Task details: Please return all lines of the data below containing the string "will".
══════
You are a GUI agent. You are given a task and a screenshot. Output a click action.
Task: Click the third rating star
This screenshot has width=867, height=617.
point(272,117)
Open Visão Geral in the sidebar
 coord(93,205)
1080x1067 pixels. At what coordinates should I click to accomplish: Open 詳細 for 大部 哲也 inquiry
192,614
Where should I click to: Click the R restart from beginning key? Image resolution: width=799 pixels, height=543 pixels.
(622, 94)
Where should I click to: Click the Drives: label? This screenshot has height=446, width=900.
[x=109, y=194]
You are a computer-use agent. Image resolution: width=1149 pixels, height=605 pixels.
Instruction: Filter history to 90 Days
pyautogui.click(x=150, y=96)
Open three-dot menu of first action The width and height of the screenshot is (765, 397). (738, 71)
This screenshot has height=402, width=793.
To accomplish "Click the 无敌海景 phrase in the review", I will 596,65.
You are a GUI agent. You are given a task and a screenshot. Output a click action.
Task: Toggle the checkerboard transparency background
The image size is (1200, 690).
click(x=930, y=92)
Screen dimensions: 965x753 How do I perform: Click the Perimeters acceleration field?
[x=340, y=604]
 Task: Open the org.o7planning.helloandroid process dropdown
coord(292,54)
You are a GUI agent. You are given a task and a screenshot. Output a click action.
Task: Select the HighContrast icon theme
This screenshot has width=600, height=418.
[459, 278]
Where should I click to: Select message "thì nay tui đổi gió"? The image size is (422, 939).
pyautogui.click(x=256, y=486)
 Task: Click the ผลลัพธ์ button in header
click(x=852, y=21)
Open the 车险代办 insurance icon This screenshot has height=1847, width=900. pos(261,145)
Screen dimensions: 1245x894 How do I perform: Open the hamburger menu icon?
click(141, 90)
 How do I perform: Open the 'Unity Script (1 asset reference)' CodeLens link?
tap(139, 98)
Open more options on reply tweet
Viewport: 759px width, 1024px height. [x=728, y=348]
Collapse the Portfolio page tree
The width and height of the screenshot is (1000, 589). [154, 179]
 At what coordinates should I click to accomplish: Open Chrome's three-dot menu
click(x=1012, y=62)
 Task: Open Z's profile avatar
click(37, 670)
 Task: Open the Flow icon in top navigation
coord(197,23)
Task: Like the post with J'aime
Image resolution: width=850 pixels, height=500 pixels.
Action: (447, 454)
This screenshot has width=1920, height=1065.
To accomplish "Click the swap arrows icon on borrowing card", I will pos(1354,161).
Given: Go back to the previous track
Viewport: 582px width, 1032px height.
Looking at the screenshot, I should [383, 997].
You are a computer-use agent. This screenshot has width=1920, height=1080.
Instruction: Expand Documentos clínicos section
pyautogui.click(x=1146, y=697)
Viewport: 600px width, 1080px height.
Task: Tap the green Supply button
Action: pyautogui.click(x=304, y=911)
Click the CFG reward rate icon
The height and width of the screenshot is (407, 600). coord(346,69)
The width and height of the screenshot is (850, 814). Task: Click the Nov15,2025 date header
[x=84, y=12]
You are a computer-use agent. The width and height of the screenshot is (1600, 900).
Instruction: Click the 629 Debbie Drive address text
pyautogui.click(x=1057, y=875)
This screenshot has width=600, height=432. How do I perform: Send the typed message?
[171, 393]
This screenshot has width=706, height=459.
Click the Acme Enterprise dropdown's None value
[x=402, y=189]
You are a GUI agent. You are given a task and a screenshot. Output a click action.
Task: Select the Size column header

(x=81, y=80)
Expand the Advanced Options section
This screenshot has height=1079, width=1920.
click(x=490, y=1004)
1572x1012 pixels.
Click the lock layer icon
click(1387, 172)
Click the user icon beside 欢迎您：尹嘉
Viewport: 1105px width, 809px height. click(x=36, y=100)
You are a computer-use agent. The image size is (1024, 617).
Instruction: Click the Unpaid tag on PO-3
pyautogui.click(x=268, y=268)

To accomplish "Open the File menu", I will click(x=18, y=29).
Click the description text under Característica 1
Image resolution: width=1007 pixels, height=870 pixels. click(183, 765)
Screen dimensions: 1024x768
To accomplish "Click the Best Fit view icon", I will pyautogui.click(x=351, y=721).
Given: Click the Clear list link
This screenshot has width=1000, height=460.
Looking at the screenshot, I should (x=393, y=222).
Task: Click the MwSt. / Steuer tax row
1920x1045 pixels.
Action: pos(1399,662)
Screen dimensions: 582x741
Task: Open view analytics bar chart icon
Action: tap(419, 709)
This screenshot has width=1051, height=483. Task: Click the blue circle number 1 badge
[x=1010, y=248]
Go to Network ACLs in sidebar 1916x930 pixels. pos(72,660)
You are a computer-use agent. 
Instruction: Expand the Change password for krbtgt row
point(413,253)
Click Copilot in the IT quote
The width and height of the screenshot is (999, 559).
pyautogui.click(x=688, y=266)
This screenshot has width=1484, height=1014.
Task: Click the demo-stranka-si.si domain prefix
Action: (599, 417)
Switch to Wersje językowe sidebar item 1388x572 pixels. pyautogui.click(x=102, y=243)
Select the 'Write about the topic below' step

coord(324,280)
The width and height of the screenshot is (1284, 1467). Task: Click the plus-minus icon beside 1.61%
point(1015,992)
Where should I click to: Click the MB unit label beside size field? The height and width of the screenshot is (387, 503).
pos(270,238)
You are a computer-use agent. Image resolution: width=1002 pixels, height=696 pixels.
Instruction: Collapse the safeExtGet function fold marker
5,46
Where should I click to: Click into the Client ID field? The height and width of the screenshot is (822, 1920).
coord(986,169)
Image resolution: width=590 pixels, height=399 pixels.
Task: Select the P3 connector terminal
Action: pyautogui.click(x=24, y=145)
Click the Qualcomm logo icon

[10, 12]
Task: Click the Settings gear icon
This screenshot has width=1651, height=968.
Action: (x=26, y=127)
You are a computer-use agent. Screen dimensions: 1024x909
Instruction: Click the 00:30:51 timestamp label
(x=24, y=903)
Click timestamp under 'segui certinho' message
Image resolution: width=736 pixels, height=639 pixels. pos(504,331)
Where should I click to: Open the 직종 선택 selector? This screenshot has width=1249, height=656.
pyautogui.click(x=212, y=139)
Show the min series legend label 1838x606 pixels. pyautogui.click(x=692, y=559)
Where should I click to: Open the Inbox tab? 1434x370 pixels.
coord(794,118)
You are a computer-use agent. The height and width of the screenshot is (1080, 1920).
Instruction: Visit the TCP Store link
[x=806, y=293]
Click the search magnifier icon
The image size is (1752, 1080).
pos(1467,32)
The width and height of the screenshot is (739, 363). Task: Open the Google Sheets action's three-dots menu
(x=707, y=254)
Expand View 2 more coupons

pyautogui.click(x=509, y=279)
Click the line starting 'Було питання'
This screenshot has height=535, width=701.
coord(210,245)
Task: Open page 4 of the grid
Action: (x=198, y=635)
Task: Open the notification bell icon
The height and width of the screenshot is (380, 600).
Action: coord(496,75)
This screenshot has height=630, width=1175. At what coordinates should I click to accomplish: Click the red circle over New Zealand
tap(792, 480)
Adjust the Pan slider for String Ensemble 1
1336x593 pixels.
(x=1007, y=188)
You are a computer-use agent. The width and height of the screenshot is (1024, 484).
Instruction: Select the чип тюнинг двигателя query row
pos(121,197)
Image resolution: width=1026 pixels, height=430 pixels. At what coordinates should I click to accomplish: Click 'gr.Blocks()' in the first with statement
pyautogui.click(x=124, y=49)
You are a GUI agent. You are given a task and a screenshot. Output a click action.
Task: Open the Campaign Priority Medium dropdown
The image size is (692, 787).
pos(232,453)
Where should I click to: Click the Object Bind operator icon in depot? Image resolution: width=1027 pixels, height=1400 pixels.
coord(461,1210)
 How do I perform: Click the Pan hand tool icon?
══════
Solved exercise:
To accomplish "Click the 无敌海景 phrase in the review", I will 596,65.
To accomplish "Click the swap arrows icon on borrowing card", I will pos(1354,161).
To accomplish "Open the File menu", I will click(x=18, y=29).
To accomplish "Click the Best Fit view icon", I will pyautogui.click(x=351, y=721).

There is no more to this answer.